Non ricordo più nulla. Vuoto, silenzio, fino al primo gol di Luca Piochi, folletto impazzito che parte da centrocampo, salta due avversari e gonfia la rete. Un urlo collettivo mi rimbomba dentro e in quel momento ho sentito per la prima volta il dio del piccolo calcio. E poi ancora silenzio e poi ancora gol, verso il 20esimo del primo tempo. Due a zero, Rocco Capasso, il bomber. L’urlo è ancora più forte, papà è rosso di felicità, io salto, abbraccio tutti quelli intorno a me, forse lo vinciamo, il derby. E poi tre, ancora Piochi. E quattro, ancora Capasso. PiochiCapassoPiochiCapasso. Una sinfonia che se la racconti oggi a un quarantenne e più di Isola Liri ci scappa ancora la lacrimuccia. Ma i sorani non ci stanno, è  troppo. Quattro a zero al primo tempo è un’umiliazione terribile e allora iniziano a gettare tamburi, pietre, bottiglie contro il guardialinee, contro il nostro portiere, Fasani (gran portiere). Partita sospesa, finisce qui, al quarantesimo del primo tempo. Poi ci sarà la vittoria a tavolino, ma questa è un’altra storia.

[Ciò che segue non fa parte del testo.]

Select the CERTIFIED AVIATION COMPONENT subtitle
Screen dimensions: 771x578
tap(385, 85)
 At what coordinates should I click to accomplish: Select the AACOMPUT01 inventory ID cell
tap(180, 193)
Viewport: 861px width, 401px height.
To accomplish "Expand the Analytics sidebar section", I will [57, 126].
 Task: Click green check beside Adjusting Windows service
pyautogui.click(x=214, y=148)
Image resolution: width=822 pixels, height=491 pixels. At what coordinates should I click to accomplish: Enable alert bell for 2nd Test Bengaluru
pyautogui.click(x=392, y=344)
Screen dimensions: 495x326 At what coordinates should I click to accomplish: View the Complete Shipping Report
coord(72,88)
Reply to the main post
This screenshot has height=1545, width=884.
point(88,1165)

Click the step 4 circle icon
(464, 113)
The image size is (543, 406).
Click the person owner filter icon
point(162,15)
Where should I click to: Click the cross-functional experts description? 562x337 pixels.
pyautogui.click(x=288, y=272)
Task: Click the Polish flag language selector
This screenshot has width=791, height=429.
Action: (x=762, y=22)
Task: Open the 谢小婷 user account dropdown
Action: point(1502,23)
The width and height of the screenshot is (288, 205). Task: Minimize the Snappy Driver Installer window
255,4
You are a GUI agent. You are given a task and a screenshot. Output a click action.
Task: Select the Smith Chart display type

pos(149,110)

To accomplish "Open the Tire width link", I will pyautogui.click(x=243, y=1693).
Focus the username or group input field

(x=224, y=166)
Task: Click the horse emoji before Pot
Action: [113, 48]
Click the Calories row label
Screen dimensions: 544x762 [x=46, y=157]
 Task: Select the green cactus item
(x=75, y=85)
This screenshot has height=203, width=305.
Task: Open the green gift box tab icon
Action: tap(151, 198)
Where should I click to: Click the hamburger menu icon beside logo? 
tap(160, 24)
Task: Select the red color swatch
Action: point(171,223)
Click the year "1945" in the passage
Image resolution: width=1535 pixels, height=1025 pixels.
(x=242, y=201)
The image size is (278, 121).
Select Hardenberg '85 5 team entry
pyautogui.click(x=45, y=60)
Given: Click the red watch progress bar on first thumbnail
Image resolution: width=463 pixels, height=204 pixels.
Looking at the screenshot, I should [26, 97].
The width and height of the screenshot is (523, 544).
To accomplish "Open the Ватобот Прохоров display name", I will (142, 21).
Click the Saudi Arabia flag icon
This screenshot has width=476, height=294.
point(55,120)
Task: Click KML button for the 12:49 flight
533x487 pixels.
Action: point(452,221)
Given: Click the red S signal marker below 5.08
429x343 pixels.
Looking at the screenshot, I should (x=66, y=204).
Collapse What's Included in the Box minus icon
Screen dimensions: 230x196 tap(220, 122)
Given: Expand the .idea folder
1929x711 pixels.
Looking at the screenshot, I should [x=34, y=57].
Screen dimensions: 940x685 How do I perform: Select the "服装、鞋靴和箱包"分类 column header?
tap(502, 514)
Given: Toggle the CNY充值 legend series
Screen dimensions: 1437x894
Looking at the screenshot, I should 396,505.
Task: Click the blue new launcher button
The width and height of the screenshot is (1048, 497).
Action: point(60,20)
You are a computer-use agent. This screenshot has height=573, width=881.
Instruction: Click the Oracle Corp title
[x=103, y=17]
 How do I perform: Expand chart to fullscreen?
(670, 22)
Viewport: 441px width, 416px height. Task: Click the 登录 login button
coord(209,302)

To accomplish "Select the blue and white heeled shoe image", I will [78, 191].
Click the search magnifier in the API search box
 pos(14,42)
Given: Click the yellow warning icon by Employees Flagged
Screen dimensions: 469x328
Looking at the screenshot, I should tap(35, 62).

La storia che vorrei raccontare è quella di un calcio minore, del dio del piccolo calcio, spazzato via dal dio delle televisioni, dei diritti tv. Gli anni Novanta sono stati anni belli per noi di provincia: belle partite, fior di giocatori: Barraco, Vasari, Bombardini, Cinelli, Luiso (Il toro di Sora, proprio lui…), ottimi allenatori, presidenti appassionati, stadi pieni. Insomma, il calcio era più di uno sport, una sorta di processione laica che partiva dalla piazza la domenica mattina, per continuare allo stadio e finire al bar nel pomeriggio. Fine anni Novanta, le tribune iniziano a svuotarsi: le partite in tv (TELE+) attirano più del freddo allo stadio. La serie A è pur sempre la serie A. Abbiamo preferito mettere le pantofole, accendere la televisione e accettare l’offerta, senza nemmeno battere ciglio. Risultato: il dio del piccolo calcio è morto. E mi fa una tristezza enorme scriverlo cosi’. Poco tempo fa, su qualche sito, ho visto una scena paradossale: un gruppo di adolescenti-bambini (come me quando ho scoperto la bellezza del dio del piccolo calcio) che portavano uno striscione nero come “La pirateria uccide il calcio”.
Ecco, è evidente che siete stati voi a uccidere il calcio. Voi, dirigenti della Lega, opportunisti delle televisioni, Caressisti del sensazionalismo. Avete cavalcato l’onda del soldo facile, del populismo a basso prezzo. Avete ucciso il dio del piccolo calcio. Mi sorprende come nessun giornalista (che io sappia) abbia detto una sola parola sulla schifezza di questa messinscena. Resta comunque la consapevolezza che il calcio mi è rimasto dentro grazie a papà, a Antonio, Piochi, Capasso, Pizzul e Sandro Ciotti.